:: What to do ::
Filter the listing below, copying every line in which the word "agent" appears.

:: Dataset records ::
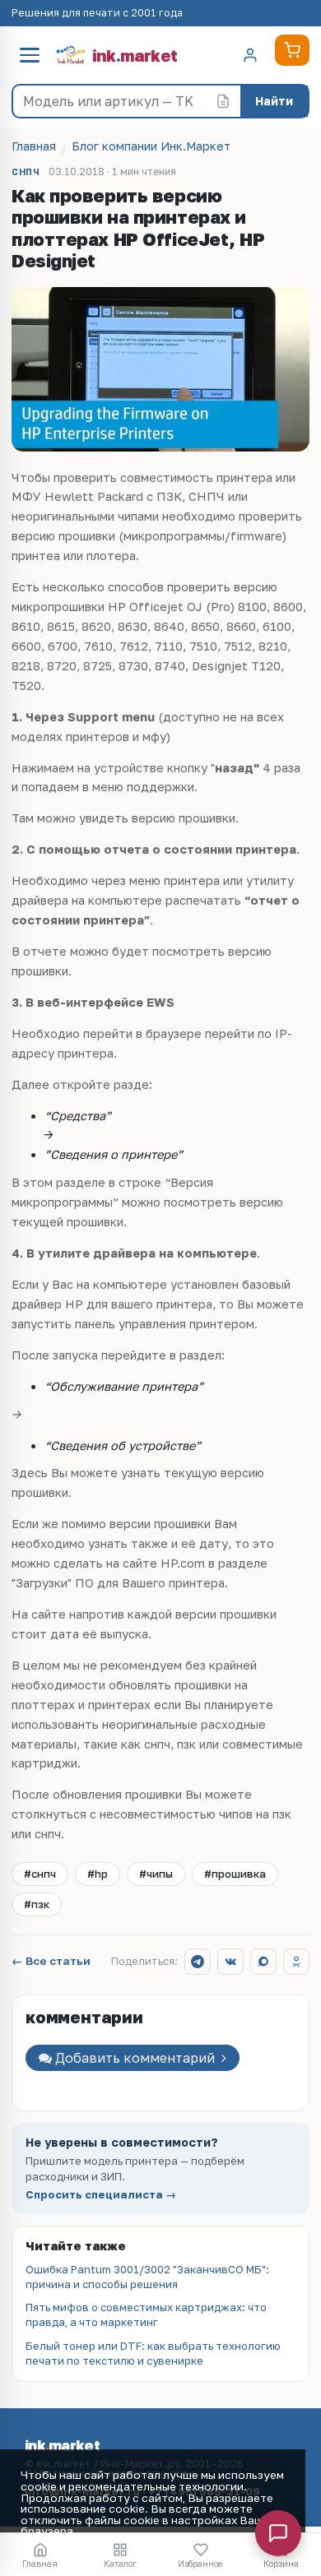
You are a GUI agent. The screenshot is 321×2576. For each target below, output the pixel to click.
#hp (97, 1873)
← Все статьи (51, 1961)
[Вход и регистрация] (250, 55)
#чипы (156, 1873)
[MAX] (263, 1961)
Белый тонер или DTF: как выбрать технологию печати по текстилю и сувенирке (153, 2353)
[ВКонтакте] (230, 1961)
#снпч (40, 1873)
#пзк (36, 1904)
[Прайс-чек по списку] (223, 101)
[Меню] (30, 55)
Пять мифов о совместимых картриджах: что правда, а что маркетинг (146, 2314)
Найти (274, 101)
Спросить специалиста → (101, 2194)
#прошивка (235, 1873)
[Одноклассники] (296, 1961)
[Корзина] (292, 50)
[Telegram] (197, 1961)
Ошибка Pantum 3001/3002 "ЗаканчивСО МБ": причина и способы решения (147, 2277)
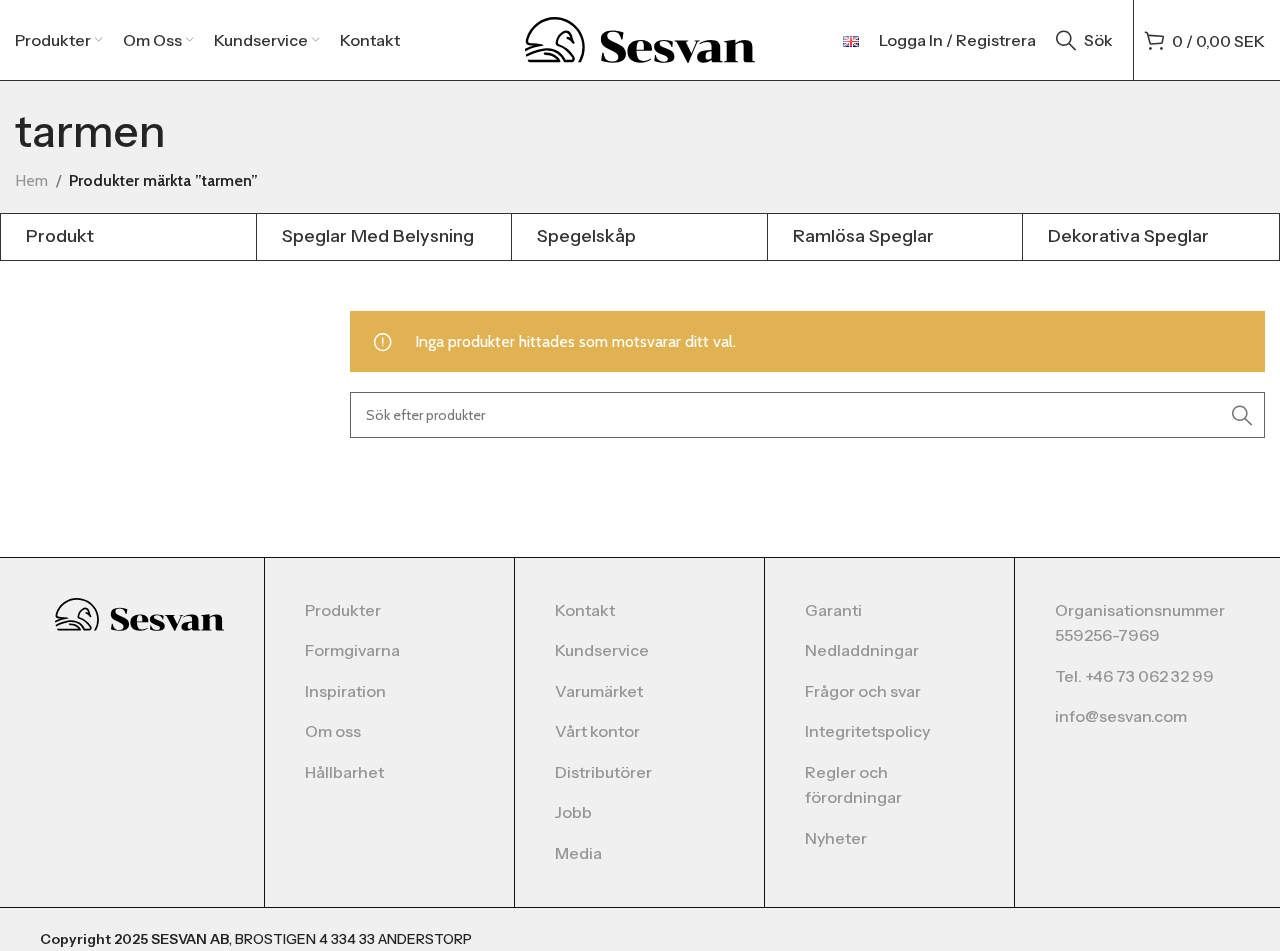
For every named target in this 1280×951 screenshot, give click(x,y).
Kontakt (585, 610)
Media (578, 853)
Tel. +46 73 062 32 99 (1134, 676)
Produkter (343, 610)
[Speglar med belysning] (384, 237)
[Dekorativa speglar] (1150, 237)
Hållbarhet (344, 772)
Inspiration (345, 691)
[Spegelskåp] (639, 237)
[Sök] (1242, 415)
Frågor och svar (863, 691)
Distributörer (603, 772)
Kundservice (602, 650)
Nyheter (836, 838)
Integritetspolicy (867, 731)
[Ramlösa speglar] (895, 237)
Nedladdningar (862, 650)
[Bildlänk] (139, 612)
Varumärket (599, 691)
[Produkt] (128, 237)
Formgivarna (352, 650)
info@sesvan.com (1121, 716)
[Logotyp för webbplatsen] (640, 38)
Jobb (573, 812)
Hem (31, 180)
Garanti (833, 610)
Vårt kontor (597, 731)
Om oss (333, 731)
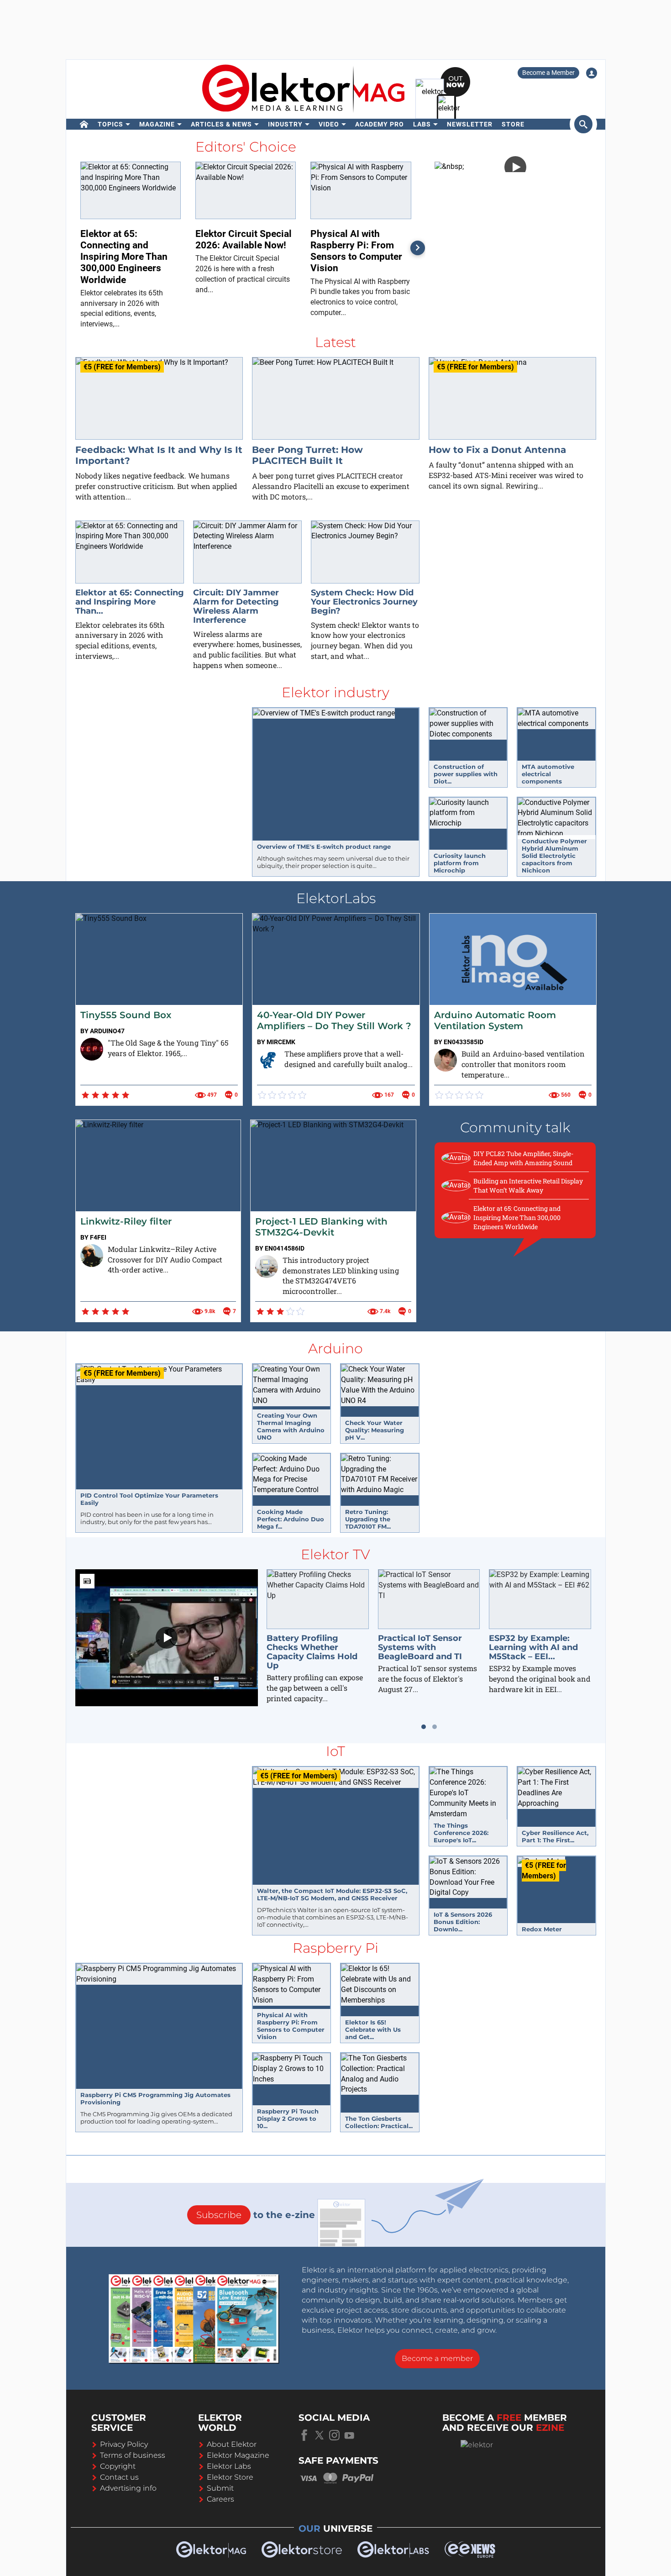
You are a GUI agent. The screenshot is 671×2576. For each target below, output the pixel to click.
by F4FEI (93, 1237)
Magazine (157, 124)
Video (329, 124)
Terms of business (132, 2455)
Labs (422, 124)
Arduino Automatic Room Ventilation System (495, 1020)
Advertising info (128, 2488)
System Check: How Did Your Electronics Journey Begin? (364, 602)
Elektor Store (230, 2477)
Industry (285, 124)
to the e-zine (255, 2214)
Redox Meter (542, 1929)
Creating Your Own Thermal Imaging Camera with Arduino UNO (291, 1426)
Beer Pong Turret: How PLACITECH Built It (307, 455)
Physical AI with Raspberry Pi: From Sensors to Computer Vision (291, 2025)
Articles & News (221, 124)
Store (513, 124)
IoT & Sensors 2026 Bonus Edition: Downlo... (463, 1922)
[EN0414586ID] (266, 1266)
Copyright (118, 2466)
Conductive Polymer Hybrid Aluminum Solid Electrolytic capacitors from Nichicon (554, 855)
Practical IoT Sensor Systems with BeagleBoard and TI (420, 1647)
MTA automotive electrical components (548, 774)
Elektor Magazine (238, 2455)
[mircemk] (268, 1060)
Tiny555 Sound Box (125, 1014)
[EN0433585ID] (445, 1060)
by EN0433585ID (458, 1042)
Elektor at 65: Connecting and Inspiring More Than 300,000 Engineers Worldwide (517, 1217)
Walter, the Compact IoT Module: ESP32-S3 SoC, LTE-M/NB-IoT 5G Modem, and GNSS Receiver (332, 1894)
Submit (220, 2488)
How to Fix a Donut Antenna (497, 449)
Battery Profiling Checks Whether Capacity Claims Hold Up (312, 1652)
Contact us (119, 2477)
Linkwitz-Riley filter (126, 1221)
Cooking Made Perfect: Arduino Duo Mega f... (290, 1519)
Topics (110, 124)
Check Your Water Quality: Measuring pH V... (374, 1430)
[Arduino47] (91, 1049)
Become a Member (548, 72)
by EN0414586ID (279, 1248)
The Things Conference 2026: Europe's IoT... (461, 1833)
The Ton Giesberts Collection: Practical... (379, 2122)
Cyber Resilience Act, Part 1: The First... (555, 1836)
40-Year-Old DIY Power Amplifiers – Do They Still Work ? (334, 1020)
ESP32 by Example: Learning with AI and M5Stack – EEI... (533, 1647)
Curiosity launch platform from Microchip (460, 863)
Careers (220, 2499)
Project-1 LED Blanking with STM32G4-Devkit (321, 1227)
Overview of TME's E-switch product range (324, 846)
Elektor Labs (229, 2466)
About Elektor (232, 2444)
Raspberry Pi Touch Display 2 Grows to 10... (288, 2118)
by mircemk (276, 1042)
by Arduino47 (102, 1031)
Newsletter (470, 124)
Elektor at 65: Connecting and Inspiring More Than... (129, 602)
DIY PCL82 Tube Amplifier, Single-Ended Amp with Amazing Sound (523, 1158)
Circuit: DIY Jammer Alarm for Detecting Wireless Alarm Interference (236, 606)
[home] (84, 124)
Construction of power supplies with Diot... (466, 774)
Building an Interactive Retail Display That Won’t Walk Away (528, 1185)
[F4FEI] (91, 1255)
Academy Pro (379, 124)
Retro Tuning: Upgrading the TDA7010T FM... (368, 1519)
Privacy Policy (124, 2444)
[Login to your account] (591, 73)
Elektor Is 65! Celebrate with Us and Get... (373, 2029)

:: Response ::
You are a GUI agent. The screenshot is 321×2576. For each target below, output the pixel to click.
You are a GUI agent. The screenshot is 671×2576. For each target below, output the pixel to click.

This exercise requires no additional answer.